What to do
Begin at the line below that has "Uncategorized (1301, 442)" and stop after the line that has "Didattica (294, 1067)". Please restate only those lines, word for word.
Data in this exercise section start
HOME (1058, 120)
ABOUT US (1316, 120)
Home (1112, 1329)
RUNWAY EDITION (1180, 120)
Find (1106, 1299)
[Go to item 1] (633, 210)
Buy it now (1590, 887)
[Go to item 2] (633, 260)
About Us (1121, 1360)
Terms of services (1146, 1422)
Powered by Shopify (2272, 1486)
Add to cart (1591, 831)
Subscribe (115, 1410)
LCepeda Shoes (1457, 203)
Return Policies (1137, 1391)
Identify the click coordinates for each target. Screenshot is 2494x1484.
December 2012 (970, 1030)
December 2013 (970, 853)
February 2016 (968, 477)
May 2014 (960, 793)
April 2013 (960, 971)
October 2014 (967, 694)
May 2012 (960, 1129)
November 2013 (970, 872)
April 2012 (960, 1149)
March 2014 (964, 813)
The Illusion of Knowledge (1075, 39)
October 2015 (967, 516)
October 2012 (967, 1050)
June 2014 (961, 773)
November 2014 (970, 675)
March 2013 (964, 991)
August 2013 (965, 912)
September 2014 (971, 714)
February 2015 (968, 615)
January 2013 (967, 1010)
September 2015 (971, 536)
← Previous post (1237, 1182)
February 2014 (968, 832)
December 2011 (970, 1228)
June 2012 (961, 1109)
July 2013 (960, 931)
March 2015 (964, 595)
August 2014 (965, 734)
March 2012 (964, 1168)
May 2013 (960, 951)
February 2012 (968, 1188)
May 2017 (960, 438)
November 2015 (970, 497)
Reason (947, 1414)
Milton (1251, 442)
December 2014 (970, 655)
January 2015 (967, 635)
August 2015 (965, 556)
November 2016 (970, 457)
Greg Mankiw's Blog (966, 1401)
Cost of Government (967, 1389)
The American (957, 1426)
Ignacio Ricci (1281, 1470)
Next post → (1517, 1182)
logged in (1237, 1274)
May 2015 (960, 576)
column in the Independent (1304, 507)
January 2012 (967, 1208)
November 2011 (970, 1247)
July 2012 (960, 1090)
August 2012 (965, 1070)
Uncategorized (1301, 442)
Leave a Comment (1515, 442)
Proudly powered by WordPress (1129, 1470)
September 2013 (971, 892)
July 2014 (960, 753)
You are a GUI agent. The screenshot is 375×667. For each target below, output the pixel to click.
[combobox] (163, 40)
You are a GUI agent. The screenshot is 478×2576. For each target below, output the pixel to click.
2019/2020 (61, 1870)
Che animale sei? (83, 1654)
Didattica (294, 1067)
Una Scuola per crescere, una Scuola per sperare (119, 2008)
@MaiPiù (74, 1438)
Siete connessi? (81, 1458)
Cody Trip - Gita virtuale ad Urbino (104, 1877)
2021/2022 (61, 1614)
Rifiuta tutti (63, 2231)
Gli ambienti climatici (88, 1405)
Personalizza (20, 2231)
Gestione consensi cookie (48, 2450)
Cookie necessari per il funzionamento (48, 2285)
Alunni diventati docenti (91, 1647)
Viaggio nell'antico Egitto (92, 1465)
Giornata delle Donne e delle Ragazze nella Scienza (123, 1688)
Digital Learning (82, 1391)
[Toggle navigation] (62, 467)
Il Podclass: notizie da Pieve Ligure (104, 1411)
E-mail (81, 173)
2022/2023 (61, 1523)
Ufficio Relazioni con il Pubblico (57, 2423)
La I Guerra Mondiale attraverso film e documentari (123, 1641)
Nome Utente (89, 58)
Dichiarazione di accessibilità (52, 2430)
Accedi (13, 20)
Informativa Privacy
Data in this exercise section end
Exercise result
Uncategorized (1301, 442)
Leave a Comment (1515, 442)
Proudly powered by WordPress (1129, 1470)
September 2013 (971, 892)
July 2014 (960, 753)
You are a GUI agent. The screenshot is 375×667. For each target below, output the pixel to click.
[combobox] (163, 40)
You are a GUI agent. The screenshot is 478×2576. For each target below, output the pixel to click.
2019/2020 (61, 1870)
Che animale sei? (83, 1654)
Didattica (294, 1067)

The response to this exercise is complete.